Proxima Centauri b (also called Proxima b) is an exoplanet orbiting within the habitable zone of the red dwarf star Proxima Centauri, the closest star to the Sun.
Proxima b, the Earth-sized, rocky exoplanet of our nearest star, may in fact be covered in 200-kilometer deep oceans of liquid water that could contain life. Proxima b gained international attention this past August when years of research into the planet showed it may have the right conditions to support life. In a study to be published in The Astrophysical Journal Letters, an international team led by researchers at the Marseille Astrophysics Laboratory (CNRS / Aix-Marseille Université) determined that the dimensions and properties of the surface of Proxima b “actually favor its habitability.”

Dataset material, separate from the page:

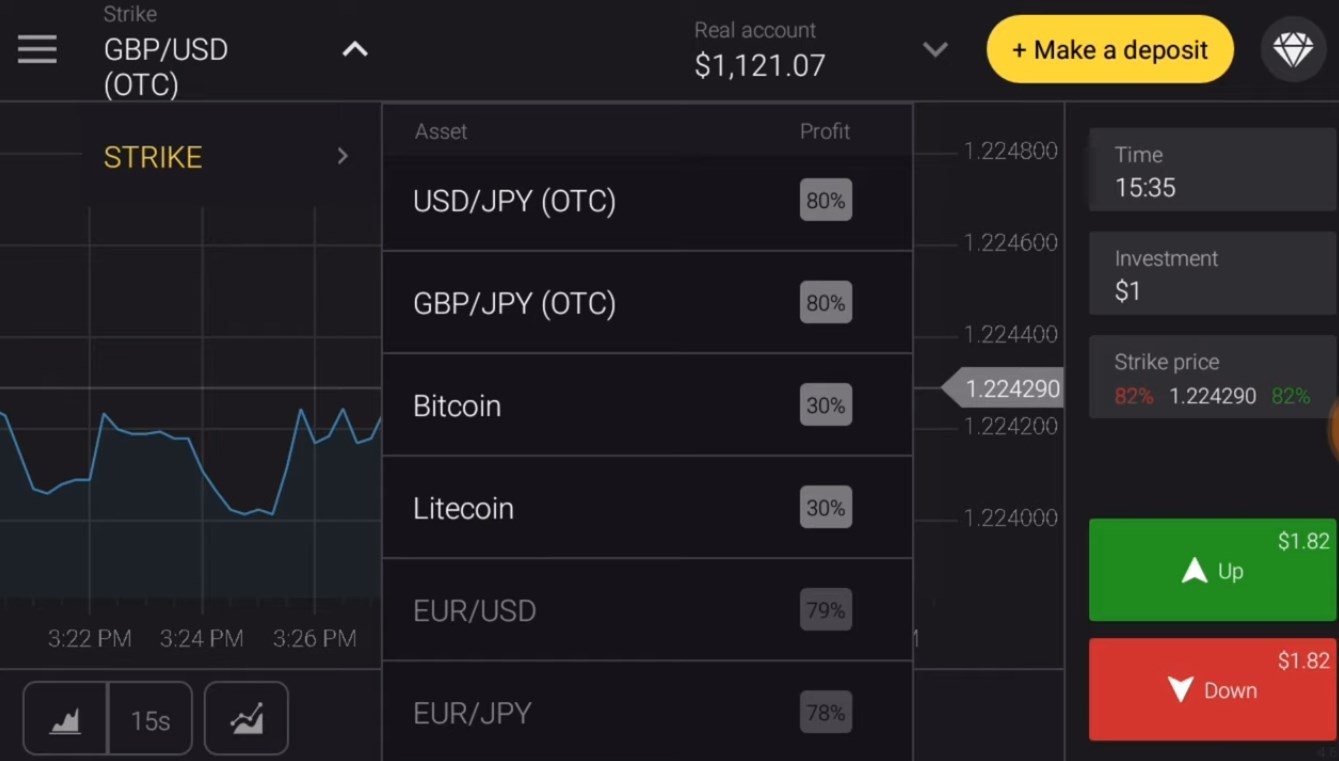Click the Make a deposit button
Screen dimensions: 1339x761
1110,49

"The planet could be an 'ocean planet', with an ocean covering its entire surface, and similar water to some icy moons around Jupiter or Saturn," the team reports.
Proxima b was discovered this August orbiting the star Proxima Centauri, 4.2 light years away from Earth. The planet is around 1.3 times the size of Earth, but orbits at a distance of 4.6 million miles from its sun, a tenth of the distance that our own Solar System’s Mercury orbits at from our Sun. The exoplanet's star is about 12 percent the mass of our own Sun, and much dimmer. Hence, the habitable zone is shifted towards the star, meaning Proxima b could be nestled right where liquid water—and life—could propagate.

A mass-radius diagram comparing the positions of several exoplanets, including Proxima b. The grey box showing Proxima b takes into account the uncertainty of its mass and composition. At a maximum radius of 8,920 kilometers, the team said that Proxima b’s mass would be evenly split between a rocky center and a surrounding ocean, some 200 kilometers deep.

"In both cases, a thin, gassy atmosphere could surround the planet, like on Earth, rendering Proxima b potentially habitable," the scientists concluded.

Scientists suggested that the planet would be too hot for liquid water, as its distance from Proxima Centauri would leave its oceans “tidally locked” and facing the star—left to heat up to uninhabitable temperatures or even boil off. But the researchers at CNRS have rebutted that idea, for now.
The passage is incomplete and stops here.